Screening performance of polygenic risk scores for 28 common diseases (adapted from ref 19 ). The scores analysed were deposited in the Polygenic Score Catalog up to April 2022. The horizontal line within each box is the median estimated DR5 (%) and the limits of each box represent interquartile range; n = number of studies for each disease.

Polygenic risk scores have a Gaussian distribution, with the distribution in affected individuals having the same standard deviation but being shifted to the right with respect to the unaffected individuals. In the typical example shown, the mean value in the affected group lies 0.4SD units to the right of the mean value in the affected group, which produces a DR5 of 11%.
Misleading screening performance measures
The poor performance of polygenic risk scores in screening is not widely appreciated because the DR and FPR are almost never disclosed in research papers, and nor do they appear in the Polygenic Score Catalog, a regularly updated repository of polygenic risk scores. 21 Instead, many papers report (a) the odds ratio (OR) for a 1-SD increment in the score (OR/SD), (b) the OR comparing the highest with the lowest 20% of the polygenic risk score distribution, or (c) the area under the receiver operating characteristic curve (AUC). For a test with a DR5 of 80%, which represents a good screening performance, the corresponding values for these measures are (a) 12, (b) 2284 and (c) 0.96, respectively (as shown in Figure 4). The screening performance of polygenic risk scores falls well short of this. The corresponding values of these measures for polygenic scores with a median DR5 of 11% are (a) 1.6, (b) 3 and (c) 0.62, respectively (as also shown in Figure 4).
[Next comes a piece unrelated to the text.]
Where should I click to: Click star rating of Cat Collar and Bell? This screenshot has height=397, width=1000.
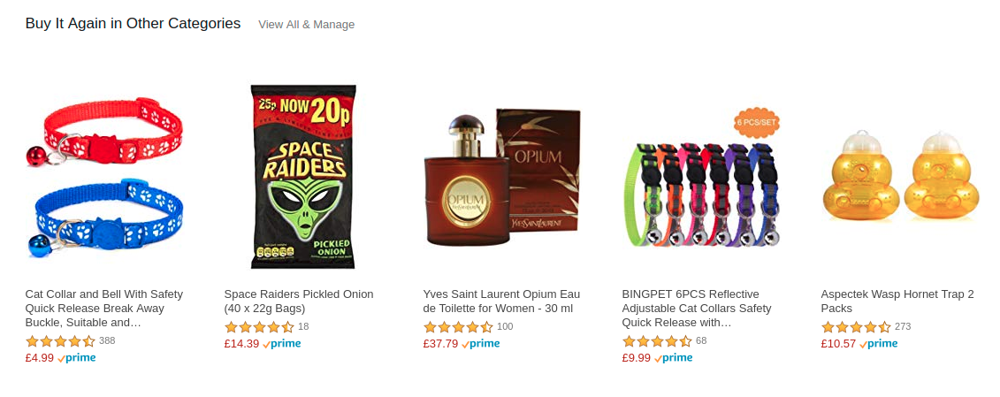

Relationship between the DR5 and commonly reported polygenic risk score performance measures: (a) OR per SD; (b) OR comparing the highest and lowest 20% of a polygenic risk score distribution; and (c) AUC. Values of each performance measure are shown that correspond to a DR5 of 11% (the median DR5 value of polygenic risk scores in the PGS Catalog as of April 2022) and, as a benchmark, values that correspond to a DR5 of 80%.
Use of misleading performance measures has also led to misinterpretation of the scale of any performance improvement when a polygenic risk score is updated. For example, a polygenic risk score for CAD reported in 2023 (referred to here as GPS Mult2023) used information from the latest GWAS of >269,000 cases and >1,178,000 controls arising from multiple ancestries, and incorporated SNPs for 10 CAD risk factors including blood pressure and LDL-cholesterol. 22 The authors concluded that this 2023 score with an OR/SD of 1.73 exhibited a ‘significant’ improvement over their previously published 2018 score which had an OR/SD of 1.49. 23 Figure 5 shows this difference equates to a trivial improvement in the DR5 from 11% to 14%. Similarly, Genomics Ltd reported that their ‘enhanced’ polygenic risk scores for common diseases outperformed almost all comparator scores. 24 But the reported improvements in OR/SD values equated to negligible improvement in the DR5 of around 2%, for example from 8% to 10% for cardiovascular disease, and 13% to 15% for breast cancer.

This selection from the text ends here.